So sehen das auch die sechs unmittelbar betroffenen Schweißer, die von Montag bis Freitag in drei und am Wochenende in zwei Schichten arbeiten. Zwar waren sie anfangs etwas sekptisch, ihre gewohnte Praxis zu verändern, doch überzeugten die Vorteile schnell. Die nun mögliche wesentlich verkürzte Zeit für das Schweißen, die Verringerung der einzubringenden Schweißraupen und die mit forceArc verbundene Fehlerfreiheit sind Argumente genug. „Für unsere Leute kommt nun kein anderes Verfahren mehr infrage“, unterstreicht Petersen.

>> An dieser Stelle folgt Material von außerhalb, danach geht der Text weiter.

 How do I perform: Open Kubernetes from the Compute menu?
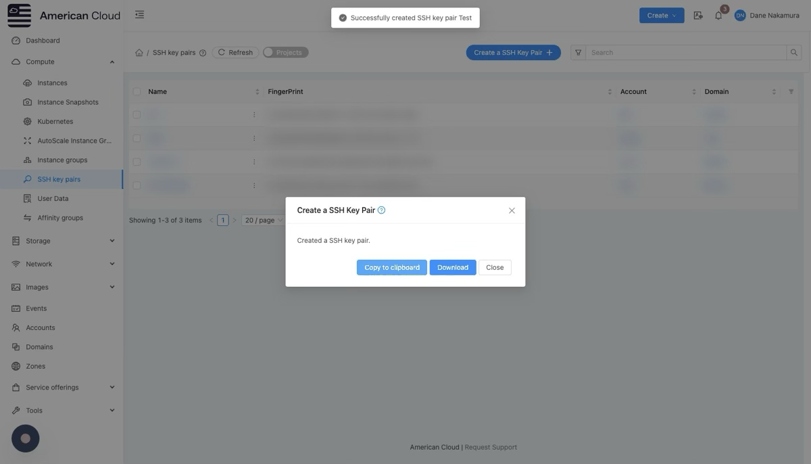coord(55,122)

Neuartiges Schweißverfahren hat Anwender überzeugt
Ein weiteres wichtiges Argument war für Valmont die Gewährleistung eines schnellen Service und die kurzfristige Lieferfähigkeit von Ersatzteilen. Die Erfüllung dieser Wünsche konnte Steen Paulsen vom dänischen EWM-Vertriebspartner Jydsk Vaerktoj uneingeschränkt zusichern. Insofern fiel Valmont die Entscheidung für die neue Schweißtechnik leicht. „Zumal wir es bis dahin noch nicht erlebt hatten, dass ein Lieferant so gut auf unsere spezifische Situation vorbereitet war“, sagt Petersen.